Your not really wrong. Greinke started pitching 6 months before he was drafted, Price has probably been pitching since he was 10. A lot of people think the root of the problem with all these arm injuries is from pitching when they are young. The bodies are still growing and they usually pitch too much and throwing breaking balls is bad for their arm at that age too. I wont be surprised if Price and Greinke both have TJ surgery in the next few years because its pretty much inevitable for every pitcher these days but I think when they do they will come back stronger with renewed velocity. I like both Price and Greinke long term. I have been swinging from Greinke's nuts since I heard the behind the scenes story of how the Royals came to pick him. You dont go from being a SS to the most polished pitcher in the draft in 6 months without being a special talent. I said Greinke was going to be the closest thing we see to Maddux again and he is having a Maddux-esque year right now. I bet he does well late in his 30's like Maddux because he doesnt need big time heat. He is doing his best this year with his slowest fastball velocity yet. I would offer both 5 years 150 million. Thats 30 million a year. The 5 years is key, it means they come off the books around the time we need to worry about re-signing all the prospects we have/will be graduating. I know for a fact both grew up as Braves fans. I know this wont be the most money total but if they have confidence in themselves they could cash in again after 5 years. Maybe, just maybe giving a higher amount per year plus their affinity to the Braves would be enough to lure one of them. I would sign them both and trade some of our pitching for hitting if it was up to me.

* [PROVIDED INFORMATION]:
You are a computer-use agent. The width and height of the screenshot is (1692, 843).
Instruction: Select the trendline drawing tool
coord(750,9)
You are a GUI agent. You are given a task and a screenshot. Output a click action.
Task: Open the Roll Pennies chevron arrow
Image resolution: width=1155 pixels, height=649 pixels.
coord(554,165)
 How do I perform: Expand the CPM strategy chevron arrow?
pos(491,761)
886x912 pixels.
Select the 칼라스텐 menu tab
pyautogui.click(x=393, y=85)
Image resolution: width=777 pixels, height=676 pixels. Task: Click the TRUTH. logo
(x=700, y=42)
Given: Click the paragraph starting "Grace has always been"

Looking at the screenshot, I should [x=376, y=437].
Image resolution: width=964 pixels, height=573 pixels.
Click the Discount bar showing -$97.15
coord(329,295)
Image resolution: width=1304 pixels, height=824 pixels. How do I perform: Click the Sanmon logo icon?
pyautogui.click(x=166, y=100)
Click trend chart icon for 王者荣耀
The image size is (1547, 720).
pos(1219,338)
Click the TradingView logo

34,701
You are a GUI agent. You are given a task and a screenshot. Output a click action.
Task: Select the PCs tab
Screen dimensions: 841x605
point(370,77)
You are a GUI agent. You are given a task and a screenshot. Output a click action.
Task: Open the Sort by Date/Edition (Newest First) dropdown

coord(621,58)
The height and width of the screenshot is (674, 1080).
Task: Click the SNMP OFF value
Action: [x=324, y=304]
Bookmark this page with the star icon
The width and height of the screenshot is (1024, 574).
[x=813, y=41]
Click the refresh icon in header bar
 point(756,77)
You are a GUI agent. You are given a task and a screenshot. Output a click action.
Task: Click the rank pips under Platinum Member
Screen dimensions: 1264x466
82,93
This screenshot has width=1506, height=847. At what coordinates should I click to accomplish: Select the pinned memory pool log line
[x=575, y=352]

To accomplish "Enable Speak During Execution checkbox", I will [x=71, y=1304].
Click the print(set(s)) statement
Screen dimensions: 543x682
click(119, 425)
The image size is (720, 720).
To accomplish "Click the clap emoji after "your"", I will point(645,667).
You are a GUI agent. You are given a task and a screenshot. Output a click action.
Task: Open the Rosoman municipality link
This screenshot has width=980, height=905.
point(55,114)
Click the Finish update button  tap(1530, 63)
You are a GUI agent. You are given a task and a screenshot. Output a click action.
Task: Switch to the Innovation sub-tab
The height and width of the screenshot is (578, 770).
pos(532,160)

* [REQUIREMENT 1]: In the post about signing Greinke and Price, why does the writer say the five-year length of the offer is key?
* [REQUIREMENT 2]: List every baseball player named in the post about signing Greinke and Price.
* [REQUIREMENT 3]: Write the next few sentences of the post about signing Greinke and Price, picking up after its final sentence.

* [REPLY 1]: A five-year deal would take both pitchers off the books around the time the team will need to re-sign the prospects it has graduated or will graduate.

* [REPLY 2]: Greinke, Price, Maddux

* [REPLY 3]:
I like the strategy - just afraid that won't get it done. Both are going to get 7 years from someone, and both are going to get at least $200 million. I just don't personally see any way around it.
However, the fact that both guys grew up as Braves fans COULD work in our favor in a BIG way - if Hart & Company paid close attention to how Rizzo structured the Scherzer deal and Liberty will give them the latitude to structure one (at least one) that way as well. Not exactly like Scherzer's of course, but something like that that defers the big money years to much later in the contract when the dollars won't be nearly what they are today. Agreements like that will certainly be much easier to sell a corporate leadership - rarely have I heard of any corporation that isn't in favor of deferring costs. I'd even try to negotiate something simpler - making an annual $5 million payment to Price or Greinke for 7 years after the deal would reduce the commitment to $25 million per while they were active (if they got the same deal Scherzer got), and Liberty's investment geniuses would easily be able to put that $5 million per to work right now to more than pay for those payments.